Google has honored the 800th anniversary of the Magna Carta with one of its elaborate moving doodles.
On June 15, 1215, on the banks of the River Thames in Runneymede, England, King John sealed the Magna Carta, Latin for Great Charter, temporarily ending a dispute with a group of rebellious barons.
To this day, the Magna Carta is held up as the foundation of the constitutional and legal framework of the U.K. It set out the legal right to a fair trial, put limits on taxation without representation and ensured that the King was not above the law. The Magna Carta was a popular reference for the American colonists before the War of Independence and inspired the American constitution.
The Magna Carta was the solutiuon to a dispute between a group of barons, led by Essex landowner Robert Fitzwalter, who were unhappy with the amount of money the King was taxing them and the way the country was being run. The rebel barons created an army and took over London, forcing King John to negotiate with them.
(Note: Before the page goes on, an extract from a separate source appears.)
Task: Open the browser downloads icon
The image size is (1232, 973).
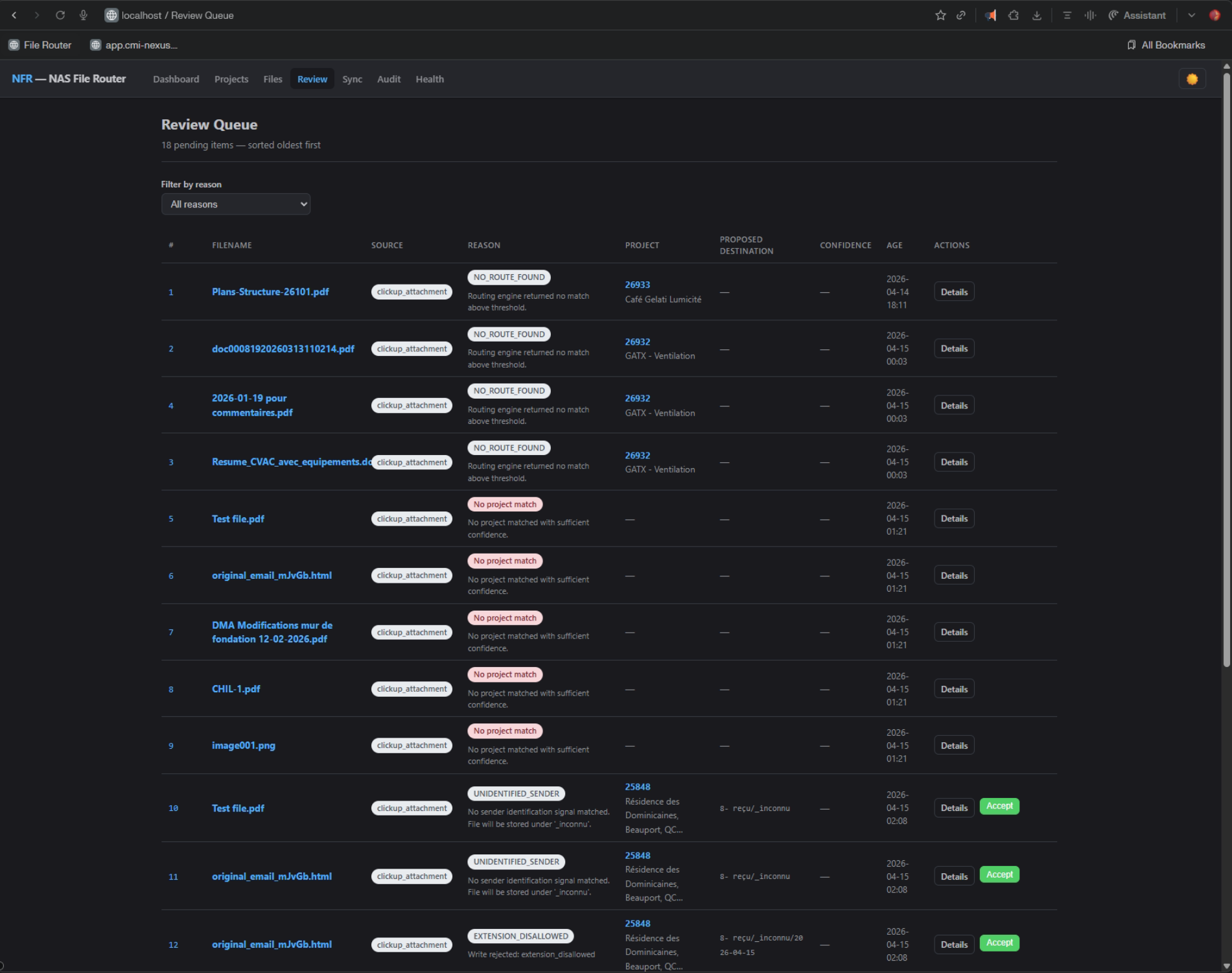Action: click(1037, 16)

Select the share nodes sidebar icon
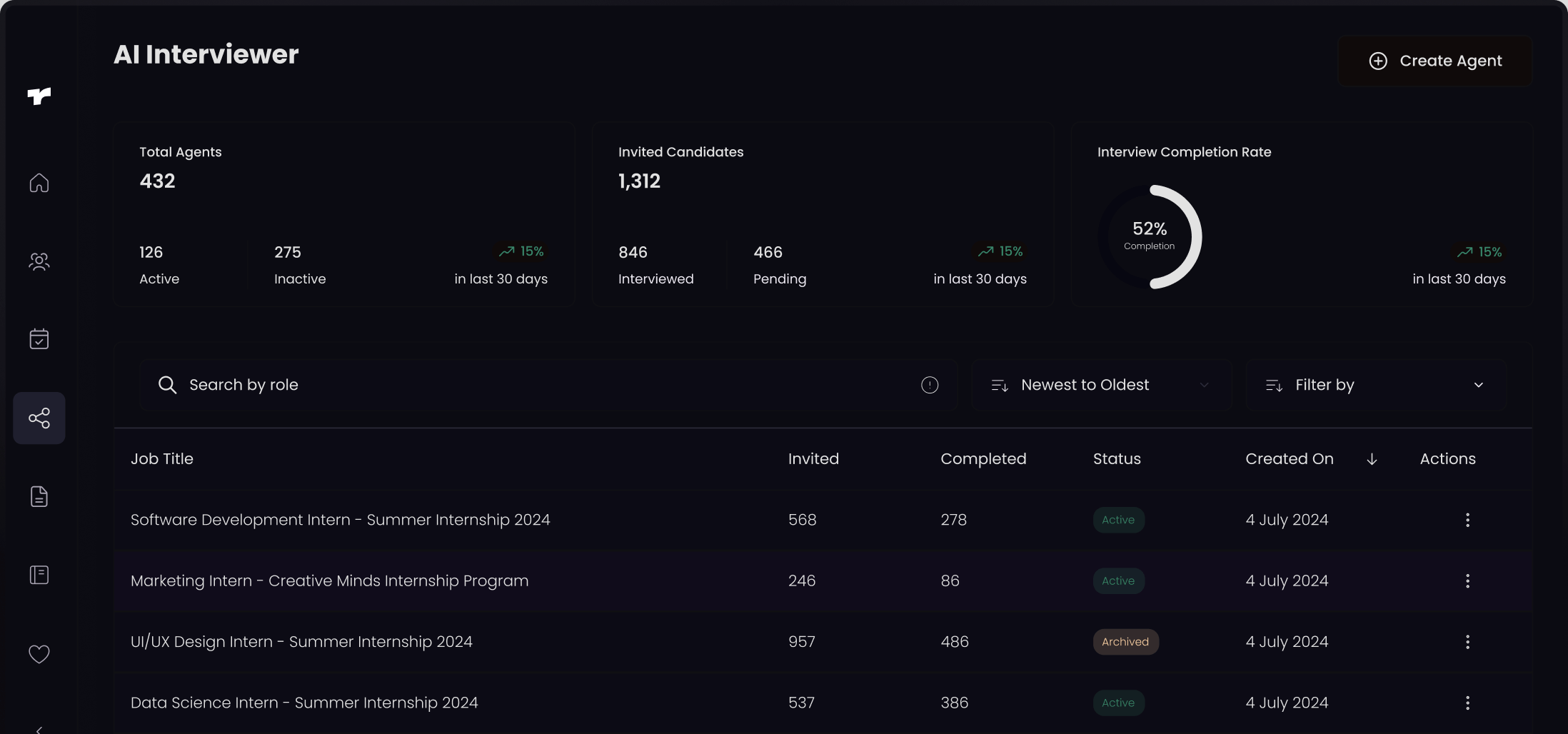39,418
In the doodle, King John is surrounded by a group of barons who force him to put his seal on the Magna Carta. The barons walk off leaving one held back by a ball and chain. King John laughs signifying he believes he has made an agreement which he will not keep but is then shocked when the imprisoned baron is freed, symbolizing the fact that although King John agreed to the Magna Carta in bad faith, it still bound kings to its principles.
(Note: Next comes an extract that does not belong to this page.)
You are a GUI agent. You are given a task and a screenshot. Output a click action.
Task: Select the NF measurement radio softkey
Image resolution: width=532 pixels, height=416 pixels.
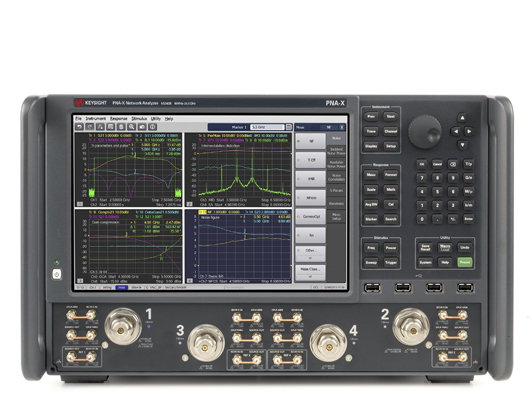pos(310,141)
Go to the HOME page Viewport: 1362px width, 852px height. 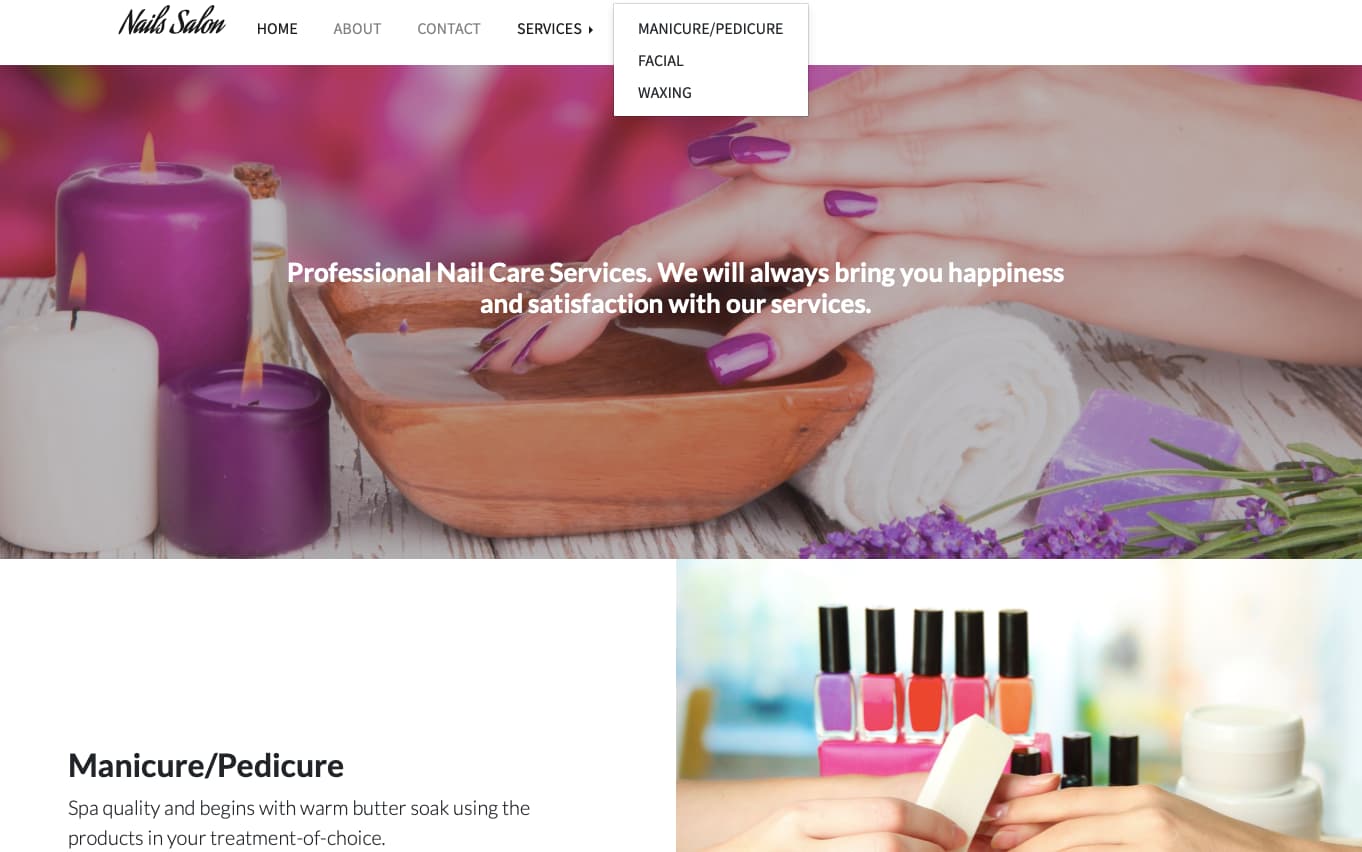277,29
The document, which was hand-written on sheepskin in Latin and first drafted by the Archbishop of Canterbury was copied and sent across England. Four of the original copies survive.
In agreeing to the Magna Carta King John became the first monarch to enter a legal contract that restricted his power and he agreed that even kings can be tried in a court of law. The King, however, was not prepared to abide by the charter and he got the Pope to rule the charter invalid a few month later. After John died in 1216, his son Henry III issued a new version of the charter which became an important part of English law.